The subjects visited our laboratory on three occasions, with at least 7 d apart. After a familiarization session, they participated in two experimental sessions consisting of running with (intervention) and without (control) foot orthoses, in a counterbalanced order, preceded and followed by neuromuscular tests.
The subjects were first introduced to and familiarized with the experimental procedures. They performed maximal voluntary contractions (MVC) of the plantar flexors until they felt accustomed to the equipment; the coefficient of variation in three successive trials was <5%. This session was also used to accustom the subjects to the electrical stimulation of the tibial nerve and determine the individual optimal stimulation intensity. A passive isometric recruitment curve was drawn to carefully search stimulus intensity for the maximal soleus (SO) M-wave response. Briefly, the current was progressively increased by 10-mA increments until there was no further increase in both peak twitch torque and concomitant M-wave amplitudes (Mmax). This intensity was further increased by 50% (i.e., supramaximal) and subsequently maintained for the entire experiment. After a 15-min period, during which they were allowed to drink without restriction, the subjects were then asked to perform an incremental test on a motorized treadmill (h/p/cosmos gmbh, Nussdorf, Germany) to determine their first ventilatory threshold (33). The test consisted of an initial 2-min workload of 8 km·h−1 followed by increases of 0.5 km·h−1 every minute (1% incline) until exhaustion.

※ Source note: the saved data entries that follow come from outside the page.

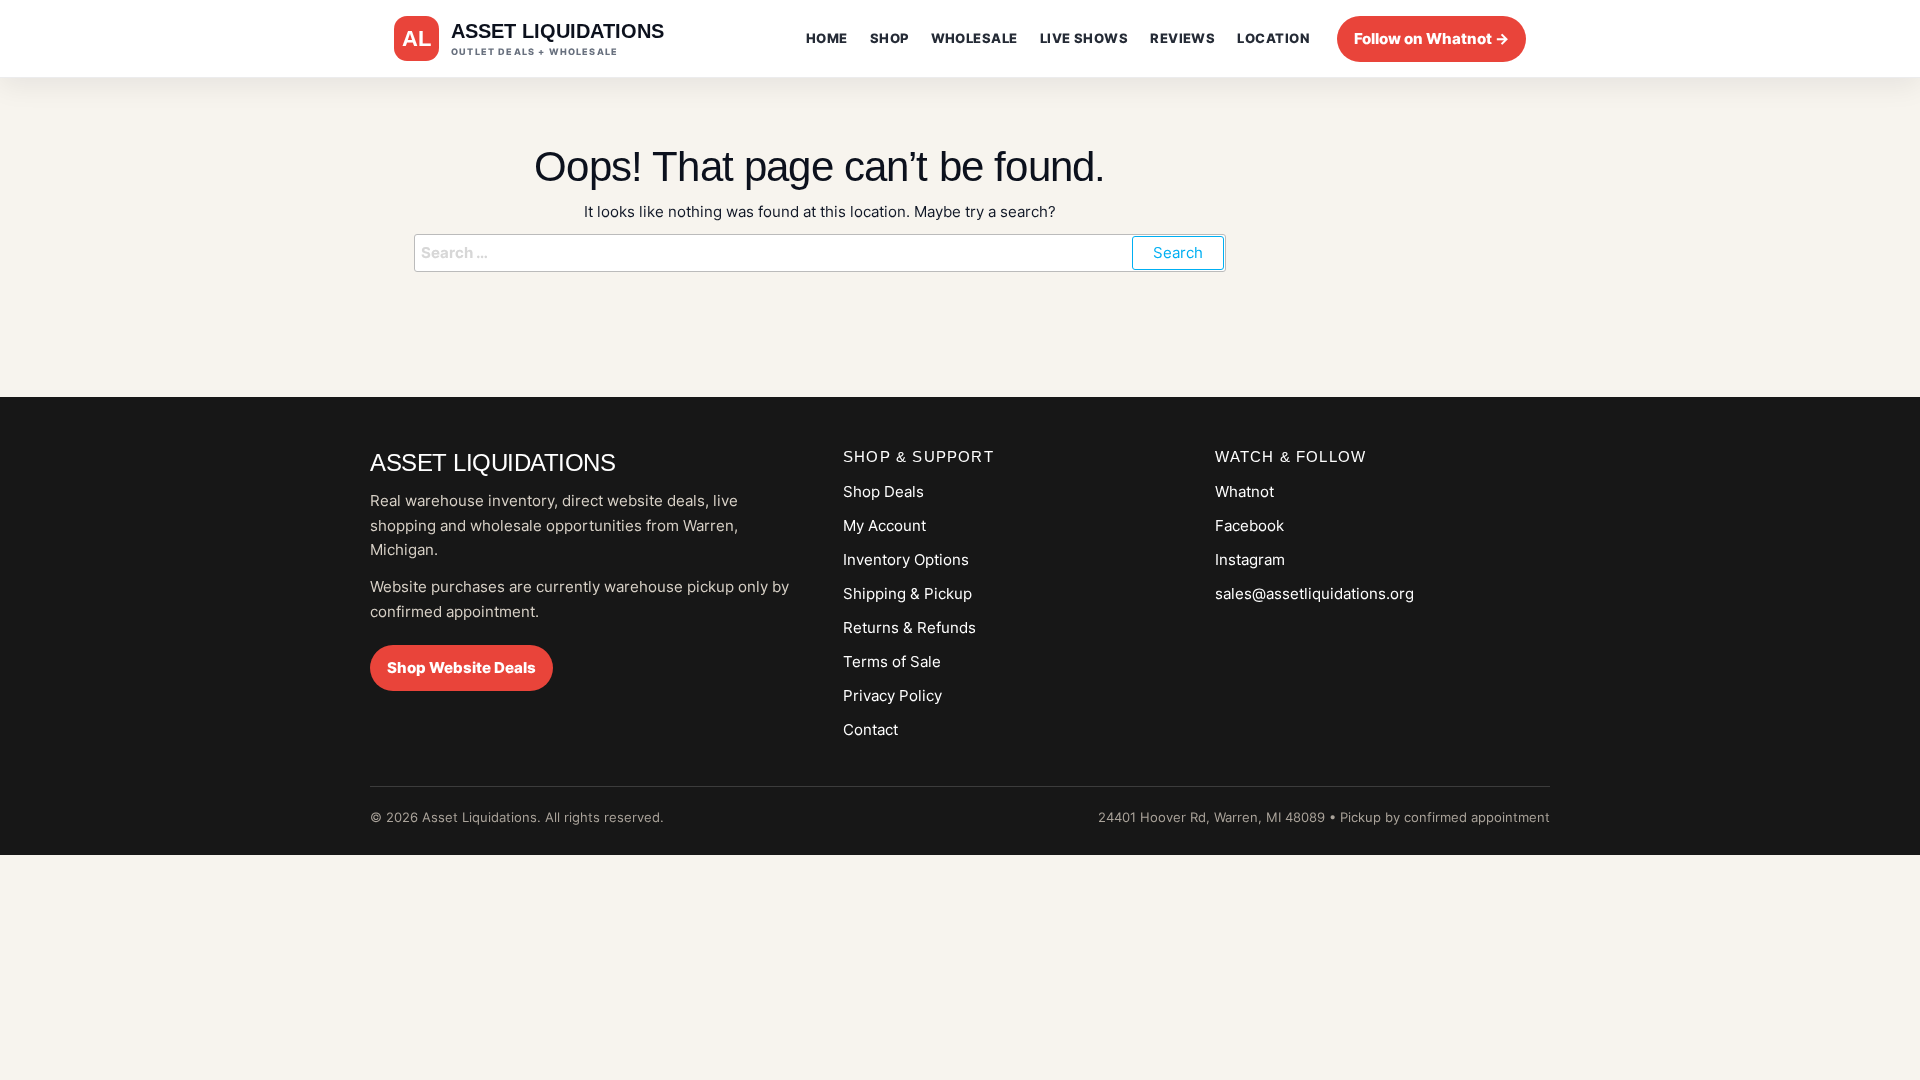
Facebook (1249, 525)
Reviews (1182, 38)
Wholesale (974, 38)
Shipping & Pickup (907, 593)
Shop (889, 38)
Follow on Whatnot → (1431, 38)
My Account (884, 525)
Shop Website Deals (461, 667)
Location (1273, 38)
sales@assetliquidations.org (1314, 593)
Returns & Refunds (909, 627)
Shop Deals (883, 491)
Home (827, 38)
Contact (870, 729)
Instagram (1250, 559)
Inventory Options (906, 559)
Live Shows (1084, 38)
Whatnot (1244, 491)
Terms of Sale (892, 661)
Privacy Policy (892, 695)
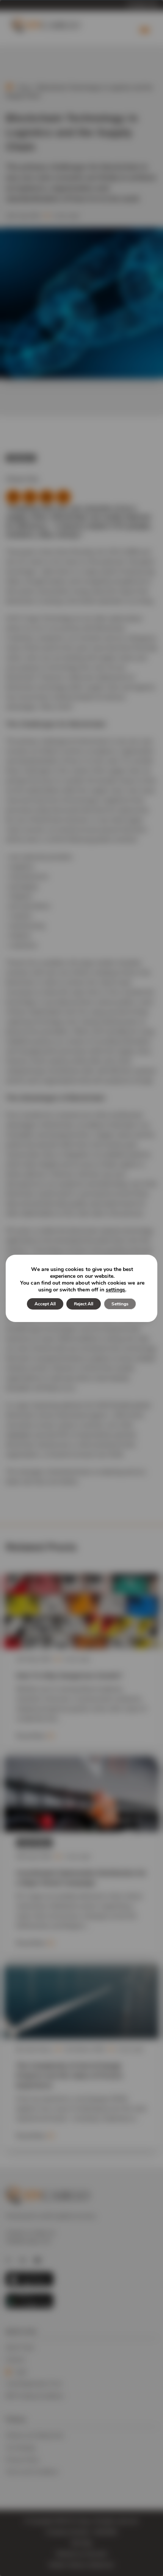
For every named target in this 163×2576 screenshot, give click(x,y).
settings (115, 1289)
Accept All (45, 1304)
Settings (120, 1304)
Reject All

Each session lasted for 150 min and was conducted as follows: i) preparation of the subject’s leg (i.e., shaving, abrasion, and cleaning); ii) placement of the EMG electrodes, marking electrode sites and securing both the electrodes and cables with a cohesive bandage; iii) neuromuscular pretests (see following text); iv) preparation of the subject for running (i.e., placement of the mask for expired gas collection); v) 1 h of running exercise; and vi) neuromuscular posttests performed immediately after the end of the fatiguing exercise bout. The two 1-h runs were performed on the same treadmill as in the familiarization session, at a constant velocity corresponding to 10% higher than the first ventilatory threshold determined during the preliminary session. The treadmill was inclined at 1%. During the two runs, EMG, HR, and oxygen consumption were recorded continuously during the period of 1 h. Participants ran in their own footwear. Efforts were made to avoid caffeine intake and to ensure that no strenuous exercise was performed in the 24 h that preceded testing. All tests were performed at the same time of the day. Ambient temperature was ∼23°C.

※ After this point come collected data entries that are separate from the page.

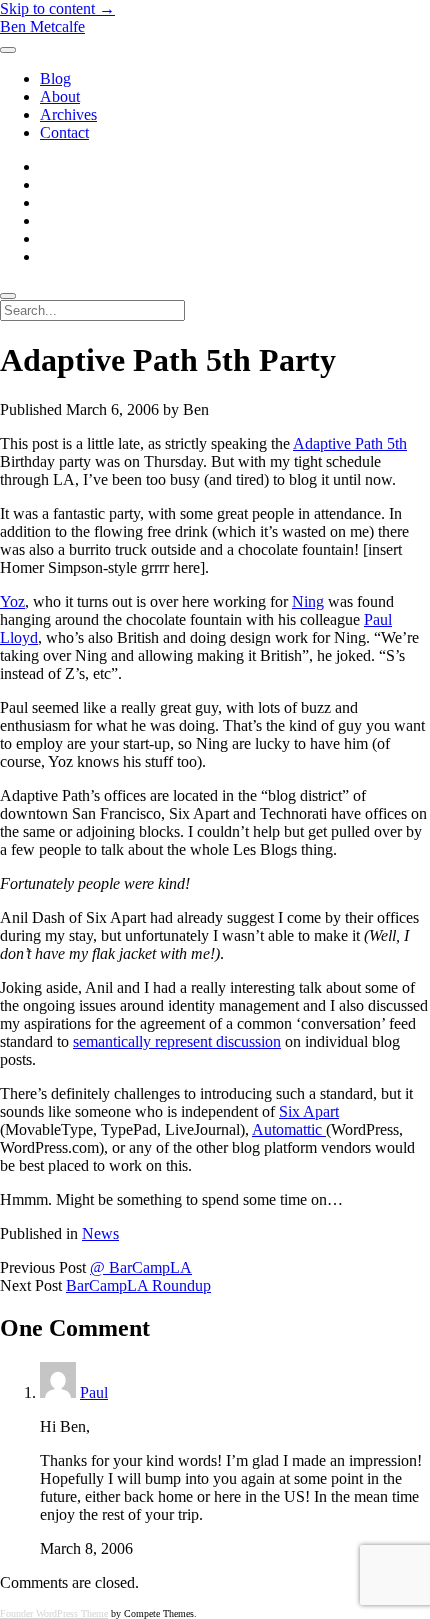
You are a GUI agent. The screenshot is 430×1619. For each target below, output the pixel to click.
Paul (94, 1392)
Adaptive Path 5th (350, 443)
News (100, 1233)
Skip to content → (57, 8)
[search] (8, 296)
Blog (55, 78)
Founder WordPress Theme (54, 1613)
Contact (64, 132)
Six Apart (309, 1111)
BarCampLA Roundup (138, 1285)
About (60, 96)
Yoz (12, 601)
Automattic (289, 1129)
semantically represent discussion (177, 1041)
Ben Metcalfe (42, 26)
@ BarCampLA (141, 1267)
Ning (308, 601)
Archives (68, 114)
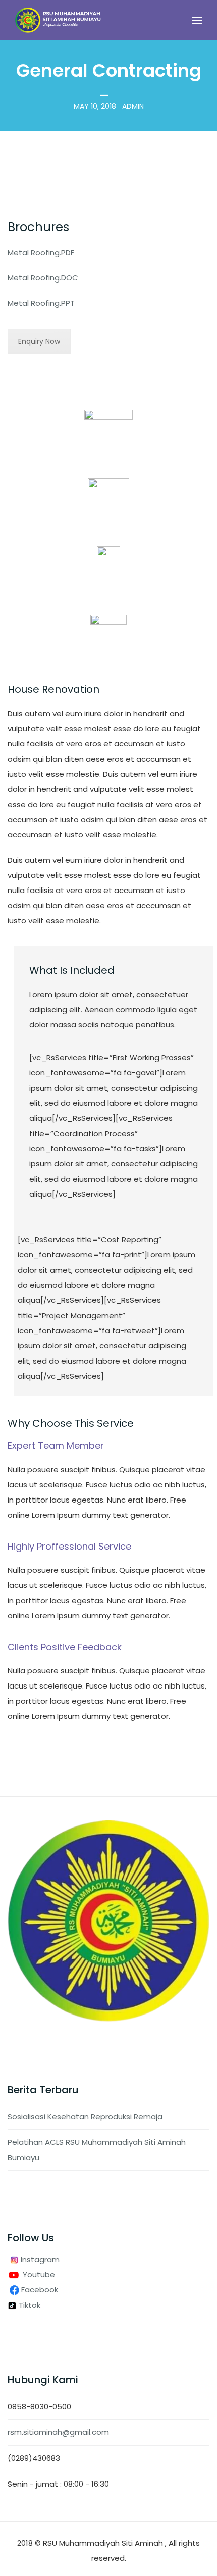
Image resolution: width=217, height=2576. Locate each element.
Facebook (40, 2289)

During the familiarization session, prefabricated foot orthoses (Formthotics; Foot Science International, Christchurch, New Zealand) were heat molded to the participants’ feet inside their own running shoes (the same pair was used for all trials). This procedure was conducted in accordance with manufacturer guidelines and previous research (19). Briefly, orthoses were matched and trimmed to the size of an existing innersole then placed in a shoe after removing the existing innersole. They were heated inside the shoe for 3 min using a previously described heating apparatus (19). After the heating period, the participant put the shoes on and tied the laces. Standing with feet shoulder width apart and weight evenly distributed between feet, the participant was then asked to bend knees as far as possible keeping heels on the ground and knees over second toes. This position was held for 1 min while foot orthoses cooled, providing customization to the plantar arch contour in each subject. Foot orthoses were removed from the shoes and given to the participant 7 d before the corresponding trial. An acclimatization period of 7 d was used because this is what is used commonly in clinical practice (19). During this time, the patient is advised to wear the orthoses for as long as possible to allow the feet and body to adjust to any biomechanical changes induced by the devices.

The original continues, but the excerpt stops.